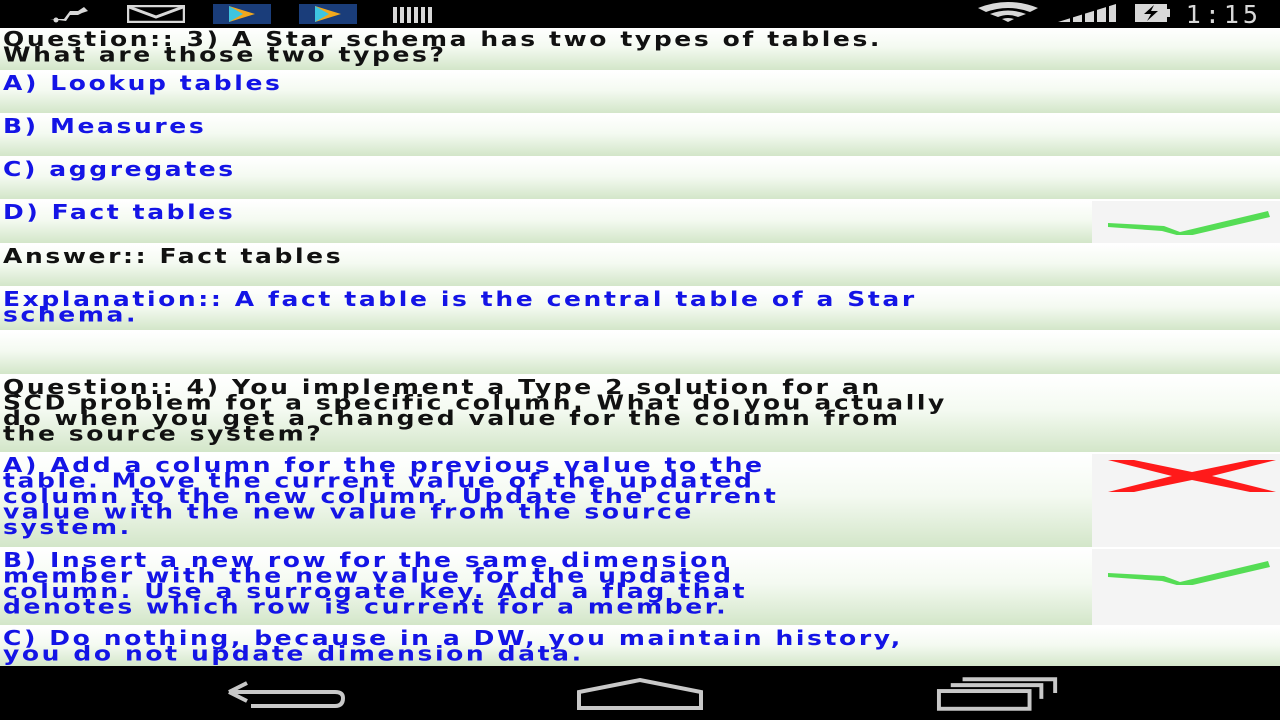 The width and height of the screenshot is (1280, 720). I want to click on cross-mark-icon, so click(1192, 476).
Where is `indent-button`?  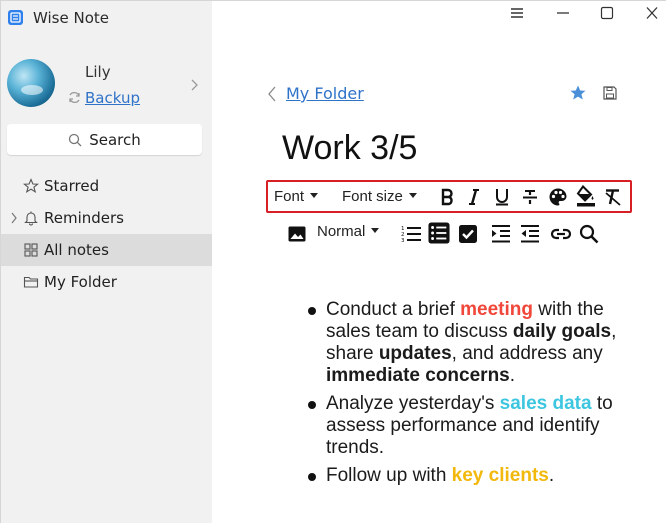 indent-button is located at coordinates (501, 234).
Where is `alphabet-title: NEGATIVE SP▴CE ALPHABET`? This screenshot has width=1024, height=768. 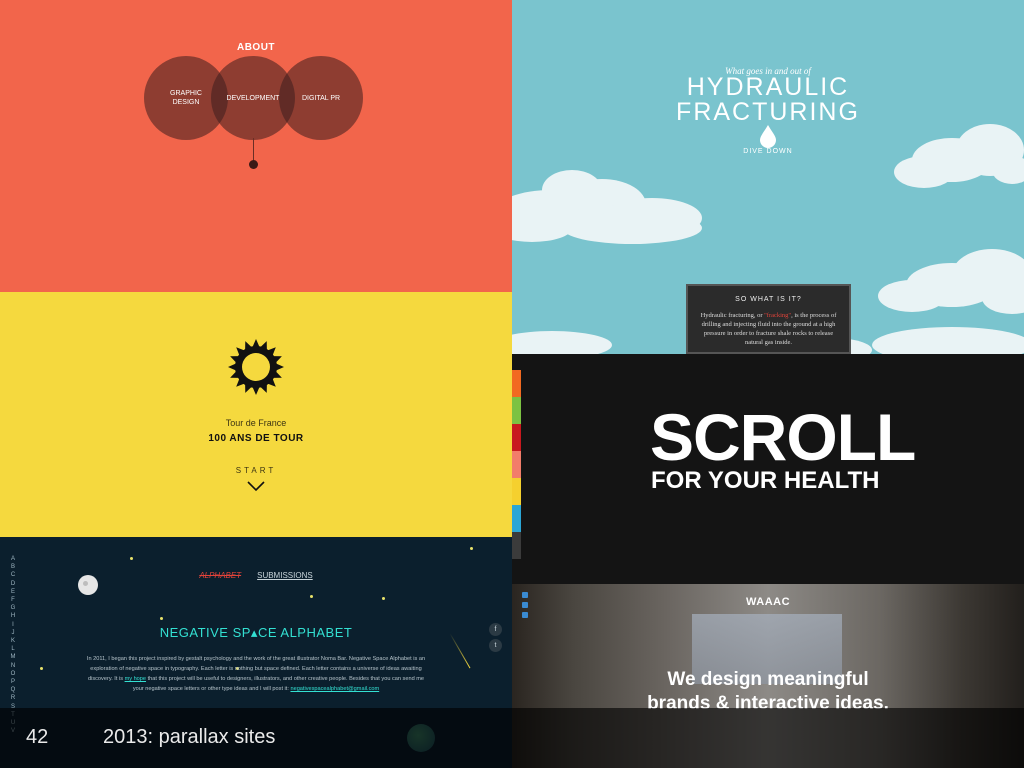 alphabet-title: NEGATIVE SP▴CE ALPHABET is located at coordinates (256, 632).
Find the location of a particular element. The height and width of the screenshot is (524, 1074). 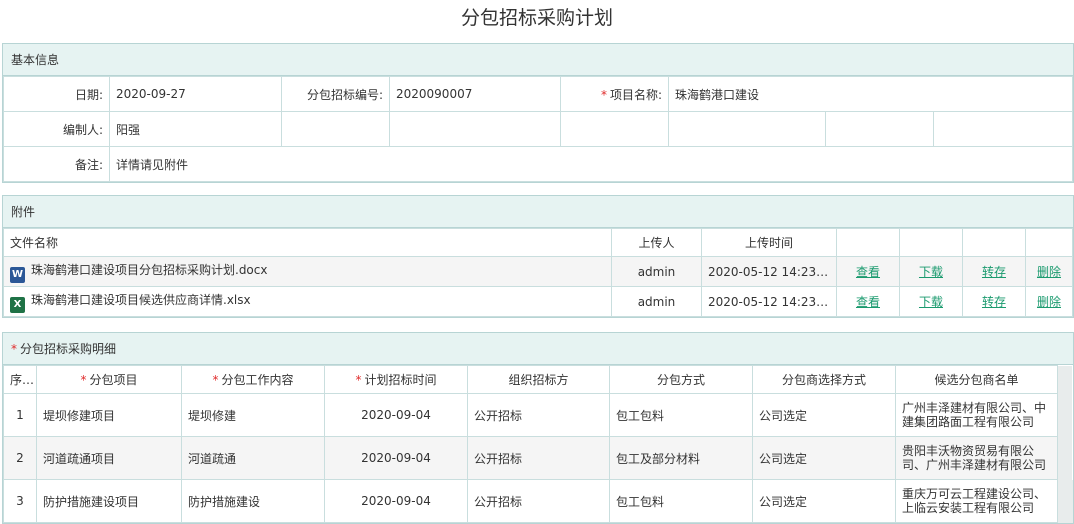

code-value: 2020090007 is located at coordinates (475, 94).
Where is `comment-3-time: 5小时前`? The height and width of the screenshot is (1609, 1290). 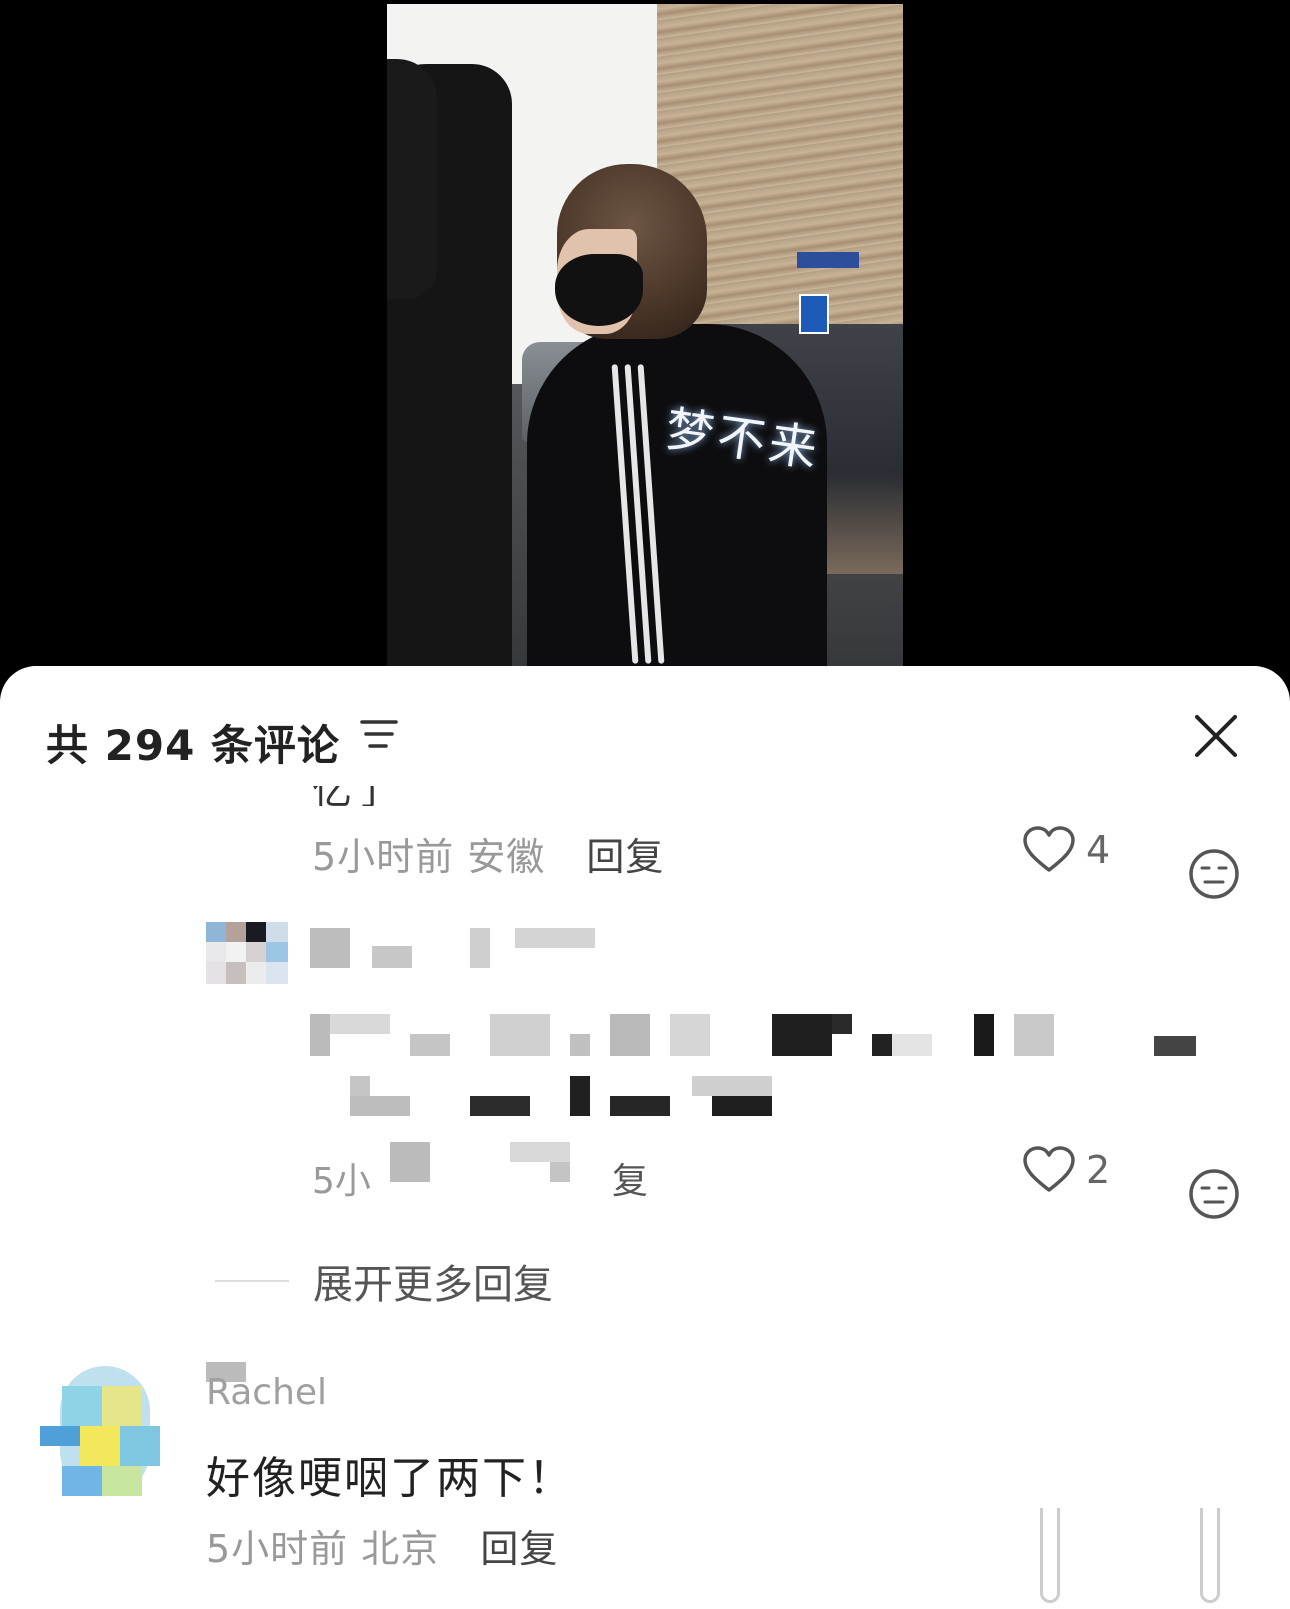 comment-3-time: 5小时前 is located at coordinates (278, 1549).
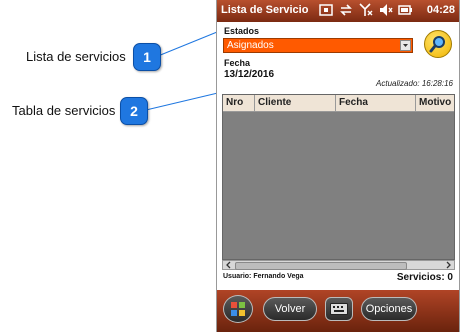 Image resolution: width=469 pixels, height=332 pixels. What do you see at coordinates (414, 84) in the screenshot?
I see `updated-timestamp: Actualizado: 16:28:16` at bounding box center [414, 84].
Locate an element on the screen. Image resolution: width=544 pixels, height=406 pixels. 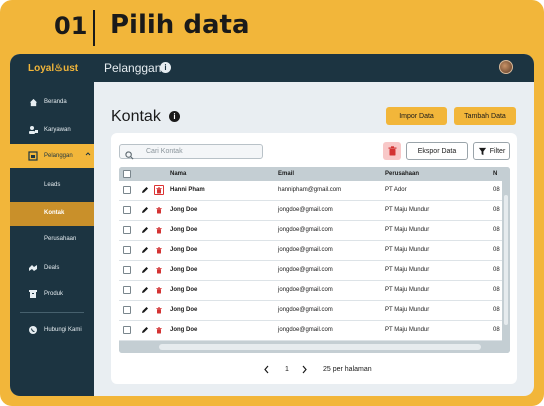
horizontal-scroll-thumb is located at coordinates (320, 347).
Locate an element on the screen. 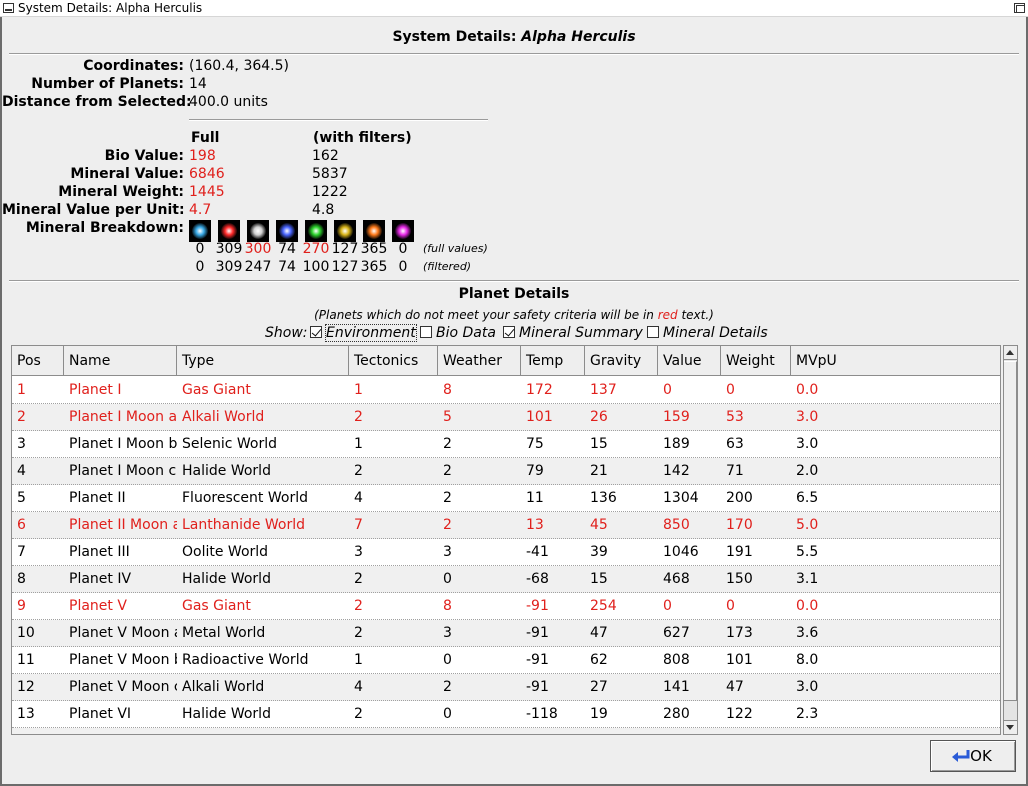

▶ _TASK GOAL_: Write out the lines from the one containing "Locate an element on the screen. Image" through the end of the items as a JSON list of strings, one string per line, with blank lines omitted. Leave the pictures out of your answer.

▶ _THE ANSWER_:
[
  "Locate an element on the screen. Image resolution: width=544 pixels, height=406 pixels. ",
  "horizontal-scroll-thumb is located at coordinates (320, 347).",
  "Locate an element on the screen. "
]